Joseph E. Fallon’s assertion (in “The North’s Southern Cash Cow,” Vital Signs, June) that the reason the South seceded “was the tariff, not slavery” is simply wrong.  The loss of revenue from the American System of tariffs may have been one of the reasons the North waged war against the South.  But the South’s main reasons for secession were the North’s animus toward slavery, its failure to enforce fugitive-slave laws, and its determination that the institution not be expanded in the territories.  A cursory review of the declarations and ordinances of secession of the various Confederate states shows this to be true.  The main issue stated in them was clearly slavery; tariffs, internal improvements, etc., were hardly mentioned (Georgia’s declaration of secession being an exception).  For all the high-sounding language about states’ rights, the one they seemed to guard most jealously was the right to preserve the institution of chattel slavery.  The great debates and compromises of the 18th and 19th centuries were about slavery, not tariffs, and it is unlikely the South would ever have seceded over the issue of tariffs alone.  Would that they had seceded over an honorable states’ rights issue like the American System rather than the preservation of the odious institution of slavery.  One might be able to argue that the North started the war over tariffs, but not that the South seceded because of them.

        —Keith Burtner
Dallas, TX

Mr. Fallon Replies:

Mr. Burtner makes two important points.  First, he agrees with me that the North opposed Southern secession because of economic necessity.  Without the revenues from the South, the North would be a “failed state.”  This is established in the Northern editorials and U.S. government statistics that I cited.  Seventy-five percent of federal income derived from the South.

The second point is that the South’s motivation for secession was different.  It was about preserving the institution of slavery.  Mr. Burtner contends the central questions dividing the country and debated in Congress were the institution of slavery, enforcement of the fugitive-slave law, and the spread of slavery into the territories.  Here I must respectfully disagree.  Until the 1850’s, with the important exceptions of the Missouri Compromise of 1820 and the admittance of Texas into the Union in 1845, the central issue dividing the country was the tariff.

The most important congressional consideration of the nature of the Union was the Hayne-Webster debates of January 1830, which were on the tariff.  The crisis over nullification and secession in the South from 1828 to 1833 was over the tariff.  The tariff was a constant source of discord between North and South.  When the Whigs representing Northern interests dominated Congress, tariffs were raised; when the Democrats representing Southern interests dominated Congress, tariffs were lowered.

The tariff was a triple taxation on the South.  The tariff imposed a tax on imported duties for the financial benefit of the North.  Those revenues disproportionately went to the North under the guise of “internal improvements.”  And shipping was a monopoly of the North that set the cost of Southern goods to its advantage.

In 1860, Lincoln and the Republicans ran on a platform demanding, not the abolition of slavery, but an increase of the tariff.  One of their first acts, once in power, was to increase the tariff by 70 percent.

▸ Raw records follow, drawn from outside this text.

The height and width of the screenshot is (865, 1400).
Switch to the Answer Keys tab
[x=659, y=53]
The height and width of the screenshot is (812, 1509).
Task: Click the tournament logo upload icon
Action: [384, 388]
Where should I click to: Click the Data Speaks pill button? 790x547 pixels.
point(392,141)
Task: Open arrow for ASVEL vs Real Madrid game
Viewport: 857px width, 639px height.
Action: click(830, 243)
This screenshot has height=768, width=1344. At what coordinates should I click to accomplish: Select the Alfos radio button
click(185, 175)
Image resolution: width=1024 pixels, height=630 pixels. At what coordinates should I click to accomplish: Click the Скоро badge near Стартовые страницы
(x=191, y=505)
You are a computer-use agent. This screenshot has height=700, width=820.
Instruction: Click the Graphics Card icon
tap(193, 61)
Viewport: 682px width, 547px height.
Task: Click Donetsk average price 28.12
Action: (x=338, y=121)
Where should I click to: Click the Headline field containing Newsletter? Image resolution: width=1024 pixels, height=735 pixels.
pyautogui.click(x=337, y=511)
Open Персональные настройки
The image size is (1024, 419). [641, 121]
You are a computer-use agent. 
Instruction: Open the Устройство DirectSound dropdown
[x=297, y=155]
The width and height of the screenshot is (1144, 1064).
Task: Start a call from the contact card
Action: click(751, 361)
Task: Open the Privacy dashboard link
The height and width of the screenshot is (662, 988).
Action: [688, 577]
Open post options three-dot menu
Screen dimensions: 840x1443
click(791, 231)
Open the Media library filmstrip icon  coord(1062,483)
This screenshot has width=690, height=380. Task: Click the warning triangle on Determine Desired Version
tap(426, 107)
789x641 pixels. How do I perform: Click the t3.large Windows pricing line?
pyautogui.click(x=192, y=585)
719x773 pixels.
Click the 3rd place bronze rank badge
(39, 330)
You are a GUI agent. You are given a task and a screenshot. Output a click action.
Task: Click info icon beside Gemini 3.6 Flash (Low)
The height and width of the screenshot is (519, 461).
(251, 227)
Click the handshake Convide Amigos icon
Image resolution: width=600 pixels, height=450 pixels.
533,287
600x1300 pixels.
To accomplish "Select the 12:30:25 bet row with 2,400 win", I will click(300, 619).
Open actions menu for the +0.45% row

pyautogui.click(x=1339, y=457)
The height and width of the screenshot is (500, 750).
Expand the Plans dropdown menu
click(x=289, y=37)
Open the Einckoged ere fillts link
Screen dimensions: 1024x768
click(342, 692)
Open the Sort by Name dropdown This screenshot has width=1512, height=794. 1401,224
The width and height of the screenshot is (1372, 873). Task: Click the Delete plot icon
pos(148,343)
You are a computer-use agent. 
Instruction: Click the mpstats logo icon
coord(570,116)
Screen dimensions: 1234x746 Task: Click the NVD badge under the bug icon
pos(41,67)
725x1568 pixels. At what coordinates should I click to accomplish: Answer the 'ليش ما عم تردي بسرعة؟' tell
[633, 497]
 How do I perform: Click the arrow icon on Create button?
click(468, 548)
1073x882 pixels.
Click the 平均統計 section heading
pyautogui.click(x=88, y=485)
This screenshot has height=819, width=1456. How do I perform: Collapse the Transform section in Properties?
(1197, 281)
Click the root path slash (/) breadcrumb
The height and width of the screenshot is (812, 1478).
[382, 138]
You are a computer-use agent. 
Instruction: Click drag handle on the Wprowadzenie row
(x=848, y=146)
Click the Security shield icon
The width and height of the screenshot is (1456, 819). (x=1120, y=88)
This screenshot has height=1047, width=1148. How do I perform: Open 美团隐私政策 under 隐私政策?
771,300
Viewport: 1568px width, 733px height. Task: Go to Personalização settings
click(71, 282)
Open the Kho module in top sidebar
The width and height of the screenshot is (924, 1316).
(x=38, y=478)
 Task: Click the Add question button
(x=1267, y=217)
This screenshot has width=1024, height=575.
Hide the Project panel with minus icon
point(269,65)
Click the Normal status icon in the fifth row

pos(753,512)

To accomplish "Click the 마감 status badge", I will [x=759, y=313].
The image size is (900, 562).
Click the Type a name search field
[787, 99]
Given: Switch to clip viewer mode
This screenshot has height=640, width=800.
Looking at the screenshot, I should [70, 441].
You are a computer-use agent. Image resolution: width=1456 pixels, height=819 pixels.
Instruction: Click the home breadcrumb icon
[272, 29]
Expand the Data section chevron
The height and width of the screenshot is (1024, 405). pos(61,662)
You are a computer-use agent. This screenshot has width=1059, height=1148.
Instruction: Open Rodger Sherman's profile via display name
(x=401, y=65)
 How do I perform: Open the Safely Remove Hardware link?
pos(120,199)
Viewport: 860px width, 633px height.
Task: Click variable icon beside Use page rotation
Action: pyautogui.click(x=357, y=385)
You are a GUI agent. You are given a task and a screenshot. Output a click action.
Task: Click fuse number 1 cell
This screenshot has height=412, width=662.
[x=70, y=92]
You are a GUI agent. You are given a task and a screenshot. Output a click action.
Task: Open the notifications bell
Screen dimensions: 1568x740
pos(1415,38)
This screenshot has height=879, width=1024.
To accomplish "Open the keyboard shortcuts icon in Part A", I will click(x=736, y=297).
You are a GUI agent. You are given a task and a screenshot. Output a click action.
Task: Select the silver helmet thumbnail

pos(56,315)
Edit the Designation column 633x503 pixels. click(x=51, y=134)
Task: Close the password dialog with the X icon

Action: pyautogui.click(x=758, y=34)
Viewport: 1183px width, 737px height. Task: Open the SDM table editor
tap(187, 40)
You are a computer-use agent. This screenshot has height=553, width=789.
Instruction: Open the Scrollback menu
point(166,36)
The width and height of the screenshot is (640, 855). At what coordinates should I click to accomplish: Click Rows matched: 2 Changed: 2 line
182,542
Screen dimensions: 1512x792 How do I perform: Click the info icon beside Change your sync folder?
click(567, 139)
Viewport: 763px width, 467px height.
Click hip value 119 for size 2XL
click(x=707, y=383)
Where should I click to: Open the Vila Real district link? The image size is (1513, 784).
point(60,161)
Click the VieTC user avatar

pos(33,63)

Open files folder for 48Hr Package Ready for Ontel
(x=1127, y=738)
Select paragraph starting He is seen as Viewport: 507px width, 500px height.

Mr. Burtner is correct that the individual declarations and ordinances of secession by the Southern states do cite preservation of slavery as the paramount concern.  Why?  The North had an answer.  In 1862, the Boston periodical North American Review observed, “Slavery is not the cause of the rebellion . . . Slavery is the pretext on which the leaders of the rebellion rely, ‘to fire the Southern Heart’ and through which the greatest degree of unanimity can be produced.”

However, Southern editorials, like the Charleston Mercury, cited the tariff.  “The real causes of dissatisfaction in the South with the North, are in the unjust taxation and expenditure of the taxes by the Government of the United States.”

Was the institution of slavery in Southern states in jeopardy if they remained in the Union?  No.  To prevent Southern states from seceding, Congress passed what would have been the 13th Amendment (the Corwin Amendment) in March 1861.  The Corwin Amendment permanently enshrined slavery in those states and the Union.  It reads, “No amendment shall be made to the Constitution which will authorize or give to Congress the power to abolish or interfere, within any State, with the domestic institutions thereof, including that of persons held to labor or service by the laws of said State.”

Even with the Corwin Amendment, however, the future admittance of new states, most of them “Northern,” would make the South a minority in the Senate, as they were in the House.  They would not be able to prevent, lower, or repeal future tariffs.

The Southern states, therefore, declined the protection of the Corwin Amendment; they wanted a country of their own without the tariff and based on what the 1861 Boston Transcript editorial lamented would be “a system verging on free trade.”